Select a structure from the Structures bar, then click anywhere on the canvas to place it centered at that position. Press ESC or click the active button again to cancel placement.
| Structure | Color | Description |
|---|---|---|
| Blinker | 🔴 Red | The simplest oscillator — three cells that alternate between horizontal and vertical (period 2) |
| Glider | 🟣 Purple | A classic spaceship that travels diagonally across the grid (period 4) |
| Spaceship | 🔵 Blue | Lightweight Spaceship (LWSS) — moves horizontally (period 4) |
| Pulsar | 🟠 Orange | A large, symmetric oscillator with a period of 3 |
| Glider Gun | 🟡 Yellow | Gosper's Glider Gun — a stationary structure that continuously emits Gliders |
Known structures are automatically detected every generation and highlighted in their respective colors. The detection uses an isolation check: a pattern is only recognized as a known structure if all surrounding cells are dead, preventing false positives within larger formations.
Note: The Glider Gun is not auto-detected. With a period of 30 and 36 cells, full detection would require 240 pattern variants (30 phases × 8 symmetries), which would significantly slow down the simulation. The Gun is highlighted only when manually placed via the button.
The Coloring: ON/OFF toggle in the Structures bar switches all structure highlighting on or off instantly.
The Protocol bar tracks how many times each known structure has newly appeared during the current run:
- New instance detection uses centroid-matching between generations: if the center of a detected structure is more than 5 cells away from any previously known instance of the same type, it is counted as a new occurrence.

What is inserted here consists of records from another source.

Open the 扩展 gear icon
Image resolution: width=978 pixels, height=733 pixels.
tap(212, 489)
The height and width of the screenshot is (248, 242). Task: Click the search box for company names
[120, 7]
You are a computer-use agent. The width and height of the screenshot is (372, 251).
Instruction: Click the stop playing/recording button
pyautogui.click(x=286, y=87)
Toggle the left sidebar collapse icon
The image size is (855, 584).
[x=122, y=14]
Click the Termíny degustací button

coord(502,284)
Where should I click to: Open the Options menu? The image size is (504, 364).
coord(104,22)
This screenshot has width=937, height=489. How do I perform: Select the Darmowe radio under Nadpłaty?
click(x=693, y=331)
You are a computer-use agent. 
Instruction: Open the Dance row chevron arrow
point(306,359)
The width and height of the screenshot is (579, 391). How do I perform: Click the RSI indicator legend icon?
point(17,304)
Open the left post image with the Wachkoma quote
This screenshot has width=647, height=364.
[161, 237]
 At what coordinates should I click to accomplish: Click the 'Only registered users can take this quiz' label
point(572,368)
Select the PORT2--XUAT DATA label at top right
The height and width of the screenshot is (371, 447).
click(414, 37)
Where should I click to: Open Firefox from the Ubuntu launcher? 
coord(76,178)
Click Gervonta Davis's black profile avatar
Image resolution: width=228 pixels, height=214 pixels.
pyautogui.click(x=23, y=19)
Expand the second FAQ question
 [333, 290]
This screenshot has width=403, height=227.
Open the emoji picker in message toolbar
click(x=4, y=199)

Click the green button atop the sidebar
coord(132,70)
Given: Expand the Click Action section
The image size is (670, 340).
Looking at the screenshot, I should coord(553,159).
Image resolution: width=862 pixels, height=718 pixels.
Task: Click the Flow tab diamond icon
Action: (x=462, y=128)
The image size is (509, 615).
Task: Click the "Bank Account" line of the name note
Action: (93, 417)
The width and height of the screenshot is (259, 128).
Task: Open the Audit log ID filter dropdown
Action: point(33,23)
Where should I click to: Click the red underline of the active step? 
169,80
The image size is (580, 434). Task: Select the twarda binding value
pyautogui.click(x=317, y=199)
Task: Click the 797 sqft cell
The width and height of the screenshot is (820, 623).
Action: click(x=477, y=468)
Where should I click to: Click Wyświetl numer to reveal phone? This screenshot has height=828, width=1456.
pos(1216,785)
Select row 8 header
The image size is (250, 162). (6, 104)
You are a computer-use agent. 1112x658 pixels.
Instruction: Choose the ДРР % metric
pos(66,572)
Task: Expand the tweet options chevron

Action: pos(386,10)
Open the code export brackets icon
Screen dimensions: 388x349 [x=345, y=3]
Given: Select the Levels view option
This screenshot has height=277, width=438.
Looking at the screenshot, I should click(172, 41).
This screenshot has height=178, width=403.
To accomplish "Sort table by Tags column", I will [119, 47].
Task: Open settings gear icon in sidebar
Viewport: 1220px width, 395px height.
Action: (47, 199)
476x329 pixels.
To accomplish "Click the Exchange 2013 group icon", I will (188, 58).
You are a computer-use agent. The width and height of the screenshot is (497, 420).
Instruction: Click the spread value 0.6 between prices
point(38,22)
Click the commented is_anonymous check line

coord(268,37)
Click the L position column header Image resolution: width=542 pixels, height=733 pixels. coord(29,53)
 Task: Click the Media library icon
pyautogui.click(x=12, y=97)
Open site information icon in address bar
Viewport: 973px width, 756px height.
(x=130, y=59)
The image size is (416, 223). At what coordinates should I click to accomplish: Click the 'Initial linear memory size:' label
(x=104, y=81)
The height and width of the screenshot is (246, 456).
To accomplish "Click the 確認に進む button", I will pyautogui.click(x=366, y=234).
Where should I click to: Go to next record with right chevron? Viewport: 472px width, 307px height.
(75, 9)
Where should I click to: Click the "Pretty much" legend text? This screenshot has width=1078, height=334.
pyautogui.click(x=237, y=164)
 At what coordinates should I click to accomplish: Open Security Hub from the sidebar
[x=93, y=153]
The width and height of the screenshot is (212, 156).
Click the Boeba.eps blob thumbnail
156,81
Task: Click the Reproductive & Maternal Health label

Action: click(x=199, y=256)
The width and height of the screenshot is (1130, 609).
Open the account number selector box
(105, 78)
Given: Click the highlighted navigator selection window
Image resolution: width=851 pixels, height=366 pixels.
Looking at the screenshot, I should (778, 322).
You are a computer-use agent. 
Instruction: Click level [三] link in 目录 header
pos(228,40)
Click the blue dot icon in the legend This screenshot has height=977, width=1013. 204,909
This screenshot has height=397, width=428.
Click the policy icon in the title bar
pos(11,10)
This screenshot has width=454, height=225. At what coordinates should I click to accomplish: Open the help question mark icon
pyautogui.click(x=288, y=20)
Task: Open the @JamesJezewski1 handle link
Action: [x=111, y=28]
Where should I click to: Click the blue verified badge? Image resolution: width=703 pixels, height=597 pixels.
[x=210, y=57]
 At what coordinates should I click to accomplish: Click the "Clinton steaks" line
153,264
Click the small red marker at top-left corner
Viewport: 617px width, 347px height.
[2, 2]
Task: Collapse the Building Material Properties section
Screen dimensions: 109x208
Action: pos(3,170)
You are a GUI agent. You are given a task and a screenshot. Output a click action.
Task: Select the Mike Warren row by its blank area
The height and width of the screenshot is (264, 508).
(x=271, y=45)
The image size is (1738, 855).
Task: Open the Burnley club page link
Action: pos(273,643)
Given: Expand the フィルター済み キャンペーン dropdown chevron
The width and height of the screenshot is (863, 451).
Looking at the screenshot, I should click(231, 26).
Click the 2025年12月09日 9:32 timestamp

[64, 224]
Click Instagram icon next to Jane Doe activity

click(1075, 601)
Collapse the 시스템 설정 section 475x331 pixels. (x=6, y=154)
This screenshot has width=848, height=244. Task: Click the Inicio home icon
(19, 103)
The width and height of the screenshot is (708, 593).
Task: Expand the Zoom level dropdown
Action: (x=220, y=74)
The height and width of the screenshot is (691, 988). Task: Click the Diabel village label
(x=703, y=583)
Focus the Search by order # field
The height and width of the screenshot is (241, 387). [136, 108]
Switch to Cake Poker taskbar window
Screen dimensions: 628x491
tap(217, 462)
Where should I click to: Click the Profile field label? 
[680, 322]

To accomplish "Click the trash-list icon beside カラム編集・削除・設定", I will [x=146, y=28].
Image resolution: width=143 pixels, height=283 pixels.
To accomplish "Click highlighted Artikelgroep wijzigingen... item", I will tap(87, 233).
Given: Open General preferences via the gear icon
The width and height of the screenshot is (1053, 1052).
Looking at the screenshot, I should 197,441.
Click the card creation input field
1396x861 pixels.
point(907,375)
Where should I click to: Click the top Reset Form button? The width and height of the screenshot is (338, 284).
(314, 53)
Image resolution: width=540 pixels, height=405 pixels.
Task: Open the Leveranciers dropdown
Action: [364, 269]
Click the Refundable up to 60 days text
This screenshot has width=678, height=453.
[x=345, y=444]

- This correctly handles oscillators (e.g., a Blinker's centroid stays fixed even as its cells alternate) and moving structures (e.g., Gliders from a Gun are each counted once as they travel away).
- The counter resets automatically on Clear and Random, or manually via the ↺ Reset button.
Click ? Rules to open a modal explaining the four rules of Conway's Game of Life, with a link to the Wikipedia article.
Every cell interacts with its eight neighbors. In each generation, the following rules apply simultaneously:
- Underpopulation — A live cell with fewer than 2 live neighbors dies.
- Survival — A live cell with 2 or 3 live neighbors lives on.
- Overpopulation — A live cell with more than 3 live neighbors dies.
- Reproduction — A dead cell with exactly 3 live neighbors becomes alive.
No installation or build step needed. Simply open index.html in any modern browser:
# Clone the repository
git clone https://github.com/thunder312/GameOfLife.git
cd GameOfLife
# Open directly (macOS)
open index.html
# Open directly (Linux)
xdg-open index.html
# Or serve locally
python -m http.server 8000
# → http://localhost:8000GameOfLife/
├── index.html # Layout and UI markup
├── style.css # Dark-theme styling
├── game.js # All game logic, pattern detection, and event handling
└── gui.png # UI screenshot
- Pattern detection — All detectable structures (Blinker, Glider, LWSS, Pulsar) are pre-computed at startup: for each structure, all temporal phases are simulated and all rotations/reflections are generated, resulting in a complete set of pattern variants checked every generation.
- Isolation check — Each candidate match verifies that the surrounding border cells are all dead, ensuring correct identification within complex grids.
- Centroid tracking — New structure instances are identified by comparing their geometric center with known positions from the previous generation, tolerating the cell shifts caused by oscillation and movement.
- Toroidal grid — The simulation wraps around at the edges (cells on the right border are neighbors of cells on the left border, and vice versa).